The National, Wednesday October 21st, 2015
THERE is a stark difference between record and perception.
Your record is what you stand on; what you have done or delivered; what is there for everyone to see and judge.
On the other hand, there is perception. It is what is perceived, or imagined, or suspected to be; it is claimed that something is suspected to have happened, but has not been proven.
It is not there. It is alleged, not factual.
That essentially is the reason why we think it would be difficult to topple the government of Prime Minister Peter O’Neill.
It is also the reason why we believe the Opposition’s proposed motion of no confidence in the prime minister is not only premature but ill-conceived.
After three years in office, the O’Neill government’s record of achievement is outstanding.
Its tuition fee free policy in education has seen enrolment numbers rise to 92 per cent.

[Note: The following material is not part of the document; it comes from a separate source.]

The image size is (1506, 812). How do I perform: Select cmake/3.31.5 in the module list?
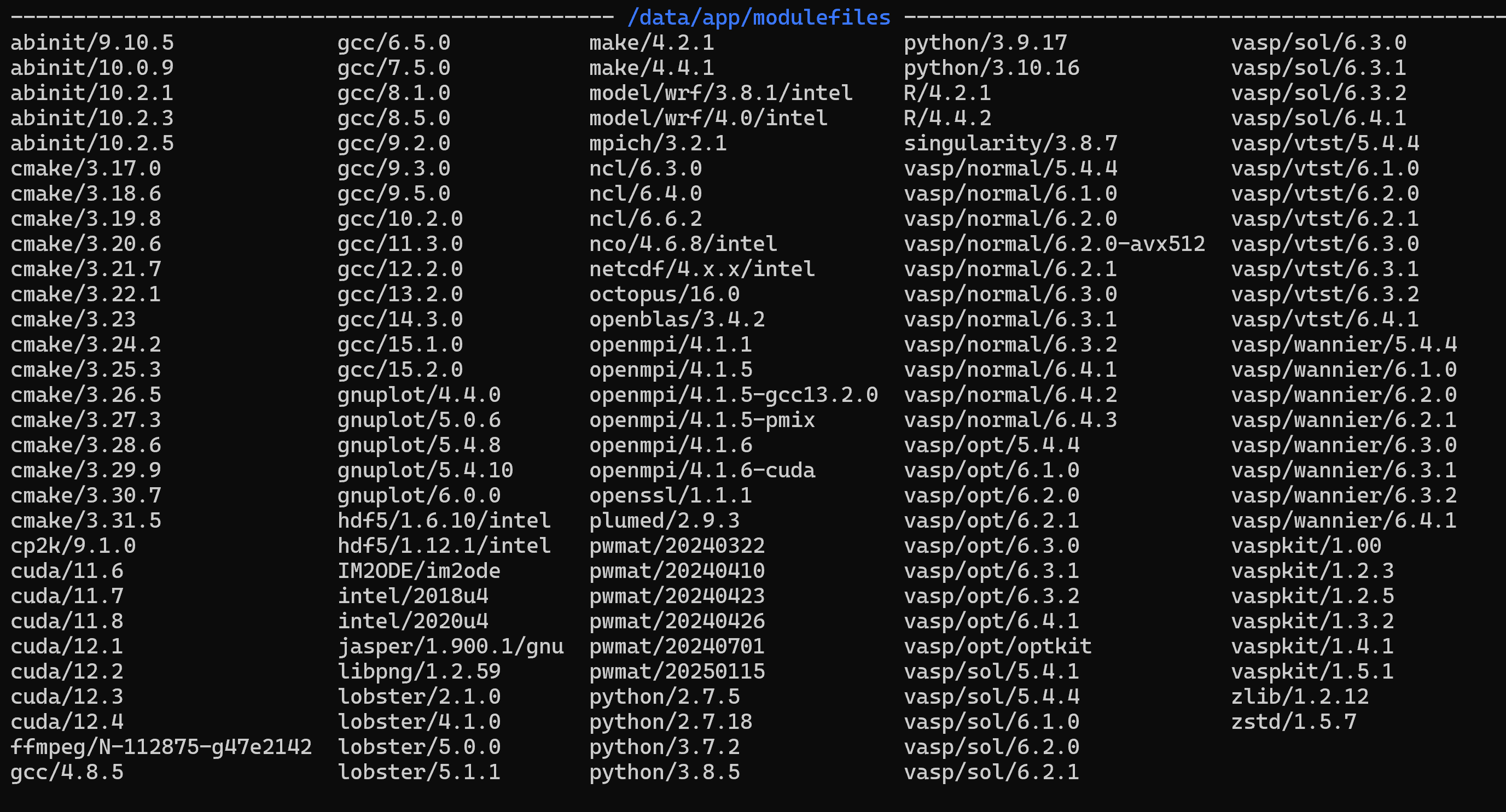point(86,521)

This policy has enabled more than 1.2 million children to be in school now.
New transport, communication, water and power infrastructure is changing Port Moresby, Lae and other towns and rural districts.
Better roads in Port Moresby and Lae are making both cities functional again. They are getting new air and sea ports. In time they will be vibrant commercial and industrial cities in the Asia-Pacific region.
Mt Hagen has a new airport terminal to cater for increased traffic; Kimbe, Kavieng, Tokua, and Alotau are also getting upgrades.
The free healthcare policy has simply made health facilities more accessible to more people.
Plans for new hospitals in at least five provinces have already been approved.
A coastal shipping service has recently been launched in Morobe, to replace the collapsed Lutheran Shipping, to continue serving more than two million people in the Momase region as well as the East and West New Britain provinces who depend on maritime transport daily.
Against this record are a set of reasons – or allegations – that the Opposition has put forward that they say justifies a change of government.
The Opposition has used both the mainstream and social media to make a case.
Deputy Opposition leader Sam Basil’s scathing attack on The National in the social media on Monday, particularly his claims that our journalists have been “taking overseas trips, drinking and partying with government ministers” and “wining and dining with the Prime Minister and his corrupt mates at their favourite drinking turf” is ludicrous and unbecoming of a national leader.
We have given both Government and Opposition fair opportunities to be heard, even when Namah went into hibernation.
Nonetheless, MPs in government appear uninterested and remain intact behind the prime minister following the Opposition’s announcement last Sunday of the proposed motion of no confidence in O’Neill.
It is true the prime minister has a number of issues he has to deal with, including a warrant of arrest that is before the court, and a matter pending before the Ombudsman Commission.
But MPs seem confident these matters will run their course in the processes allowed by law.
It is true the economy is facing some stress as a result of a sharp decline in revenue but the detailed media statement by Treasurer Patrick Pruaitch gives the people confidence the Government is making the necessary adjustment to safeguard PNG’s economic gains and maintain growth momentum.
Drastic cuts in expenditure will lead to infrastructure development slowdown, resulting in job losses for Papua New Guineans and no doubt everyone, including the Opposition, do not want that.
The next session of Parliament is two weeks away and if indeed they have the numbers as claimed, the Opposition must produce the MPs in their camp and name the person they will propose as prime minister.
The public must be allowed to assess this alternate prime minister and his policies, and judge whether this person will do more than what O’Neill has done in three years.
Otherwise, the record weighs in favour of O’Neill completing his term in office before the next general election in 2017.
It can be said that O’Neill was fated to become prime minister in 2011 and continued to hold office after being triumphant in the 2012 general election.
Is Don Polye or Belden Namah fated to join this exclusive club? Or Sam Basil for that matter? We do not think so as the odds are heavily stacked against them.
The performances of Namah and Polye as Opposition leaders leave a lot to be desired.
Moreover, Namah’s term saw an exodus of MPs to the government benches that left the Opposition in complete tatters.
If the Opposition is indeed serious about ousting O’Neill, they will have to propose an alternate candidate who is supposedly “prime minister material”.
There are three former prime ministers and current governors who could put their hands up for the job, although we understand two of them are still aligned to the ruling coalition.
That leaves the wily old man of PNG politics, Sir Michael Somare, to bid for his last hurrah.
Still, it will be against all odds should the country’s founding father reclaim his throne.